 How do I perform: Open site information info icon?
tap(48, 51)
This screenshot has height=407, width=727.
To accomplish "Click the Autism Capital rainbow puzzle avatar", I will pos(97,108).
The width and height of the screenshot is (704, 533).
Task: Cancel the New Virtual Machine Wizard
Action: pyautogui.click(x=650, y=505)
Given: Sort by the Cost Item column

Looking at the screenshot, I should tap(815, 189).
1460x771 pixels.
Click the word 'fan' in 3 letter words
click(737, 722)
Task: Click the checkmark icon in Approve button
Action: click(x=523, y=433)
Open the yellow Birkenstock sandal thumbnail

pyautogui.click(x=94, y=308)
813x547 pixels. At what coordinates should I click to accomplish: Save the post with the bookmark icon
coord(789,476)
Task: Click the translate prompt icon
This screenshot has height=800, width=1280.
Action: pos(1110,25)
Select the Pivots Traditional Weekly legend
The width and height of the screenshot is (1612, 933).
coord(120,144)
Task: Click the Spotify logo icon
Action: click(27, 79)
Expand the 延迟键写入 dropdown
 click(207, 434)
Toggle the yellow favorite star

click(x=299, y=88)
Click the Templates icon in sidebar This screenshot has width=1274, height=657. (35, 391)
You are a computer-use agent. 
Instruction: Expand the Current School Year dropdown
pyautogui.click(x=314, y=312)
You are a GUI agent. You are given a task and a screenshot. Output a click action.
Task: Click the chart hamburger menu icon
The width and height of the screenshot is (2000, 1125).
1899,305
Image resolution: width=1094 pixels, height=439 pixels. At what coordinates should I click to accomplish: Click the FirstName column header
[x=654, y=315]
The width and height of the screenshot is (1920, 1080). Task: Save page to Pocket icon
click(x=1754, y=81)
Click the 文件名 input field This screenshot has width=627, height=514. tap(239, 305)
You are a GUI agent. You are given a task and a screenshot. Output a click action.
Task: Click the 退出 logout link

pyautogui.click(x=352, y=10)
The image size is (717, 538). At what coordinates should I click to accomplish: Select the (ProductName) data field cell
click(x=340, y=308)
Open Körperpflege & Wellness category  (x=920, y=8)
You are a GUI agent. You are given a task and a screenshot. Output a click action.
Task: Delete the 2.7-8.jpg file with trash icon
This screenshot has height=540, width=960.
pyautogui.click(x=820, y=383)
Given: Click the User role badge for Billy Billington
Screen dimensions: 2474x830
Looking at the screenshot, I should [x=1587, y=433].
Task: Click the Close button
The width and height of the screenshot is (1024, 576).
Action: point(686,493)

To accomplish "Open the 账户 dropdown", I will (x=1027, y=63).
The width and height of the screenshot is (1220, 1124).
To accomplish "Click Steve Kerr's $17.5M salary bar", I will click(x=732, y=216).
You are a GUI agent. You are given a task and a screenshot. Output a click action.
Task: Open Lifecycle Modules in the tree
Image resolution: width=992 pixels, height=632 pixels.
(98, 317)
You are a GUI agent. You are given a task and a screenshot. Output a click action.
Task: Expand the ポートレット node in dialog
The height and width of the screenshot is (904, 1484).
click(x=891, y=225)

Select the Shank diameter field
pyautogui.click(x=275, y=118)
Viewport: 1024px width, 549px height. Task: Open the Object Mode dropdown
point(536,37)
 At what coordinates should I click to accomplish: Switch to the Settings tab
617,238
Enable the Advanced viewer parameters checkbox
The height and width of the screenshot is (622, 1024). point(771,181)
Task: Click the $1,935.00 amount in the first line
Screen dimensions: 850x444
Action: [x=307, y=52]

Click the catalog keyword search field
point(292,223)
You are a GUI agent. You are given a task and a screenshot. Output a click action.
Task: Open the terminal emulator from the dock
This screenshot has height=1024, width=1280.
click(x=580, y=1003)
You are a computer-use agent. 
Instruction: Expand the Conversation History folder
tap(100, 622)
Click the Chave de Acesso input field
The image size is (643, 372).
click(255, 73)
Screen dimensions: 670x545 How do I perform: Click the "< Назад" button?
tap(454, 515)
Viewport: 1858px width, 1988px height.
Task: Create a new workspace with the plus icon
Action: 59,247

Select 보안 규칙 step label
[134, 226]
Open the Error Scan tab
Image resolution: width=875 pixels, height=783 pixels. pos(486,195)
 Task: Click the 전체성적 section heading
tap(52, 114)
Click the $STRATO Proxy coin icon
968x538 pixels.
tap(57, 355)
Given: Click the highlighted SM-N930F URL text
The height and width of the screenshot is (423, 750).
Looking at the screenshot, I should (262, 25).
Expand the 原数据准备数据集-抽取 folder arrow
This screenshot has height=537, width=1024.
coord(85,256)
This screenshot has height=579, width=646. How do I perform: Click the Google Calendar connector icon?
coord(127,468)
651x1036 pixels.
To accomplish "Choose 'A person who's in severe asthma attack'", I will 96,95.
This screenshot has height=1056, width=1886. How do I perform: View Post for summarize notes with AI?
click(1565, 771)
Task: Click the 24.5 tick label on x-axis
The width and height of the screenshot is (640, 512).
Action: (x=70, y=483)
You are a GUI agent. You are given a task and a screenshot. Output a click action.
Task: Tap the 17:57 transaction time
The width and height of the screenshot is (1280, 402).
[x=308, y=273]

*What to do:* Print the whole listing above again, line for line, with no changes.

*Response to the exercise:*
 How do I perform: Open site information info icon?
tap(48, 51)
This screenshot has height=407, width=727.
To accomplish "Click the Autism Capital rainbow puzzle avatar", I will pos(97,108).
The width and height of the screenshot is (704, 533).
Task: Cancel the New Virtual Machine Wizard
Action: pyautogui.click(x=650, y=505)
Given: Sort by the Cost Item column

Looking at the screenshot, I should tap(815, 189).
1460x771 pixels.
Click the word 'fan' in 3 letter words
click(737, 722)
Task: Click the checkmark icon in Approve button
Action: click(x=523, y=433)
Open the yellow Birkenstock sandal thumbnail

pyautogui.click(x=94, y=308)
813x547 pixels. At what coordinates should I click to accomplish: Save the post with the bookmark icon
coord(789,476)
Task: Click the translate prompt icon
This screenshot has height=800, width=1280.
Action: pos(1110,25)
Select the Pivots Traditional Weekly legend
The width and height of the screenshot is (1612, 933).
coord(120,144)
Task: Click the Spotify logo icon
Action: click(27, 79)
Expand the 延迟键写入 dropdown
 click(207, 434)
Toggle the yellow favorite star

click(x=299, y=88)
Click the Templates icon in sidebar This screenshot has width=1274, height=657. (35, 391)
You are a computer-use agent. 
Instruction: Expand the Current School Year dropdown
pyautogui.click(x=314, y=312)
You are a GUI agent. You are given a task and a screenshot. Output a click action.
Task: Click the chart hamburger menu icon
The width and height of the screenshot is (2000, 1125).
1899,305
Image resolution: width=1094 pixels, height=439 pixels. At what coordinates should I click to accomplish: Click the FirstName column header
[x=654, y=315]
The width and height of the screenshot is (1920, 1080). Task: Save page to Pocket icon
click(x=1754, y=81)
Click the 文件名 input field This screenshot has width=627, height=514. tap(239, 305)
You are a GUI agent. You are given a task and a screenshot. Output a click action.
Task: Click the 退出 logout link

pyautogui.click(x=352, y=10)
The image size is (717, 538). At what coordinates should I click to accomplish: Select the (ProductName) data field cell
click(x=340, y=308)
Open Körperpflege & Wellness category  (x=920, y=8)
You are a GUI agent. You are given a task and a screenshot. Output a click action.
Task: Delete the 2.7-8.jpg file with trash icon
This screenshot has height=540, width=960.
pyautogui.click(x=820, y=383)
Given: Click the User role badge for Billy Billington
Screen dimensions: 2474x830
Looking at the screenshot, I should [x=1587, y=433].
Task: Click the Close button
The width and height of the screenshot is (1024, 576).
Action: point(686,493)

To accomplish "Open the 账户 dropdown", I will (x=1027, y=63).
The width and height of the screenshot is (1220, 1124).
To accomplish "Click Steve Kerr's $17.5M salary bar", I will click(x=732, y=216).
You are a GUI agent. You are given a task and a screenshot. Output a click action.
Task: Open Lifecycle Modules in the tree
Image resolution: width=992 pixels, height=632 pixels.
(98, 317)
You are a GUI agent. You are given a task and a screenshot. Output a click action.
Task: Expand the ポートレット node in dialog
The height and width of the screenshot is (904, 1484).
click(x=891, y=225)

Select the Shank diameter field
pyautogui.click(x=275, y=118)
Viewport: 1024px width, 549px height. Task: Open the Object Mode dropdown
point(536,37)
 At what coordinates should I click to accomplish: Switch to the Settings tab
617,238
Enable the Advanced viewer parameters checkbox
The height and width of the screenshot is (622, 1024). point(771,181)
Task: Click the $1,935.00 amount in the first line
Screen dimensions: 850x444
Action: [x=307, y=52]

Click the catalog keyword search field
point(292,223)
You are a GUI agent. You are given a task and a screenshot. Output a click action.
Task: Open the terminal emulator from the dock
This screenshot has height=1024, width=1280.
click(x=580, y=1003)
You are a computer-use agent. 
Instruction: Expand the Conversation History folder
tap(100, 622)
Click the Chave de Acesso input field
The image size is (643, 372).
click(255, 73)
Screen dimensions: 670x545 How do I perform: Click the "< Назад" button?
tap(454, 515)
Viewport: 1858px width, 1988px height.
Task: Create a new workspace with the plus icon
Action: 59,247

Select 보안 규칙 step label
[134, 226]
Open the Error Scan tab
Image resolution: width=875 pixels, height=783 pixels. pos(486,195)
 Task: Click the 전체성적 section heading
tap(52, 114)
Click the $STRATO Proxy coin icon
968x538 pixels.
tap(57, 355)
Given: Click the highlighted SM-N930F URL text
The height and width of the screenshot is (423, 750).
Looking at the screenshot, I should (262, 25).
Expand the 原数据准备数据集-抽取 folder arrow
This screenshot has height=537, width=1024.
coord(85,256)
This screenshot has height=579, width=646. How do I perform: Click the Google Calendar connector icon?
coord(127,468)
651x1036 pixels.
To accomplish "Choose 'A person who's in severe asthma attack'", I will 96,95.
This screenshot has height=1056, width=1886. How do I perform: View Post for summarize notes with AI?
click(1565, 771)
Task: Click the 24.5 tick label on x-axis
The width and height of the screenshot is (640, 512).
Action: (x=70, y=483)
You are a GUI agent. You are given a task and a screenshot. Output a click action.
Task: Tap the 17:57 transaction time
The width and height of the screenshot is (1280, 402).
[x=308, y=273]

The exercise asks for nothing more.